Scaling with MongoDB (or how Urban Airship abandoned it for PostgreSQL) - http://news.ycombinator.com/item?id=2684423

I decided to put this claim to the test, so I set up an Arch Linux virtual machine with 128M RAM and wrote a quick and dirty benchmark test. The test is a simulation of a simple blog with N user accounts and M posts per account. It creates all accounts first, then it creates the same number of posts for each account. The posts are not created in a consecutive order, and they are indexed by their "account_id" field. Once all accounts and posts are created, the script runs a query to find all post per account for all accounts.

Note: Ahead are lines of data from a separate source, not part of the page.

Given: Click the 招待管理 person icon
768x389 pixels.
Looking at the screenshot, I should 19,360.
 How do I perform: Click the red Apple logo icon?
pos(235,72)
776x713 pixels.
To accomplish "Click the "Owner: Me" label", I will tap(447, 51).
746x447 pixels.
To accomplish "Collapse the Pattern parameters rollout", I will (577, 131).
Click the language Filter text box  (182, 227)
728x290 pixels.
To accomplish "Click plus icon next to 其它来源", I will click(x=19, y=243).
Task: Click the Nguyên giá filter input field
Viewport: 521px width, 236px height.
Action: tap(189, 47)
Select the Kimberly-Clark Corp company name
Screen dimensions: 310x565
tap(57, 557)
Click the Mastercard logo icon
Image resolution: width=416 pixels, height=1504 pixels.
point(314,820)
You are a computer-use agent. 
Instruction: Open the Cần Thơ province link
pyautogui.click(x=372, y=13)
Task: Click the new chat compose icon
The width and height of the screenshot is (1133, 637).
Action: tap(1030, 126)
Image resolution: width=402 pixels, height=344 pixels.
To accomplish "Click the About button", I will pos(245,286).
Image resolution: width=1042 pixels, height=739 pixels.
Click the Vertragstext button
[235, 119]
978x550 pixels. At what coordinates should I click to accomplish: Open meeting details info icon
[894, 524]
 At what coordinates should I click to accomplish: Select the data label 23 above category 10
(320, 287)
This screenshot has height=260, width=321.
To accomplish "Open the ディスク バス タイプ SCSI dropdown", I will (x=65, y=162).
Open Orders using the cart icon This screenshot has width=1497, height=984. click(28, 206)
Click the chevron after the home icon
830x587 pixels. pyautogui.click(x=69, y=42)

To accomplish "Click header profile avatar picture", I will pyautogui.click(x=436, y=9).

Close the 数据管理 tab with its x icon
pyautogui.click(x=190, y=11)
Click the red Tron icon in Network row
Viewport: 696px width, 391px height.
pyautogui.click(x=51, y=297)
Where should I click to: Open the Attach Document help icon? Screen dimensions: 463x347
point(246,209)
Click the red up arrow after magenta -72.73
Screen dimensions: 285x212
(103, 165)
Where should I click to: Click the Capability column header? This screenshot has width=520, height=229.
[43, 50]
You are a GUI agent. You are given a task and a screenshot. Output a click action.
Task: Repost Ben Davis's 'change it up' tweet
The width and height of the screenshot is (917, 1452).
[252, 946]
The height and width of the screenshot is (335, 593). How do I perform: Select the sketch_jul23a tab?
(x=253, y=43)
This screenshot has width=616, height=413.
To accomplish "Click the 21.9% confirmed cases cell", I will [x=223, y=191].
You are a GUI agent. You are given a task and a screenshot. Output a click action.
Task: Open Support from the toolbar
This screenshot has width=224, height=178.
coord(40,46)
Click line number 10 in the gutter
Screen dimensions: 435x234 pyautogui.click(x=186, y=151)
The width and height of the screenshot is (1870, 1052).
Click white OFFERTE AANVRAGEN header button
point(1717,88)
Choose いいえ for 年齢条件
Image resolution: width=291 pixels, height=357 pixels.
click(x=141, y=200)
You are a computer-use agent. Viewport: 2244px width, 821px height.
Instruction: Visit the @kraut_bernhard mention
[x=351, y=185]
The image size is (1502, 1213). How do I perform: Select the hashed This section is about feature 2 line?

So this script does two things: 1. Writes a lot of records. 2. Reads all records using an index.

You can download it from Github and use it to test in your own environment: https://github.com/naturalist/MongoDB-MySQL-compare

I used MongoDB v 1.8.2 and MySQL 5.5.13. My laptop is a Toshiba Satellite with Intel Core i5 @ 2.53GHz, and the virtual machine I set up was with 128M RAM, running Arch Linux.

Here are the results of my tests:

  MongoDB 
  5000 accounts
  50 posts each
  using MongoDB's native _id

  Create: 317 secs | 185.94 CPU
  Read: 595 secs | 480.64 CPU

  ---

  MySQL
  5000 accounts
  50 posts each

  Create: 322 secs | 99.77 CPU
  Read: 740 secs | 487.50 CP

  ---

  MongoDB
  5000 accounts
  50 posts each
  using an auto incrementing int for _id
  Create: 252 secs | 112.31 CPU
  Read: 520 secs | 218.29 CPU
So it looks like that MongoDB is significantly faster not only when writing but when reading too. The above test completely exhausted the VM's memory and kept using the swap partition.

Next, I decided to really push the limits of both and ran the MongoDB test with 10,000 accounts and 300 posts each. That's 3 million records. It created the records in 3643 secs using 1831.45 CPU, and read the records in ~8000 seconds using ~3000 CPU.

MySQL could not complete the above test. The MySQL server froze and I had to manually kill the process and restart the server.

Disclaimer: I do not work for 10gen, I don't even know them. I'm just a guy who's considering MongoDB for his next project.




From the perspective of that topic IMHO it would be better to 1) use Postresql 2) use tests that are more complex than random gets/puts by key, i.e. a few consecutive updates that modify intersecting sets of indexes.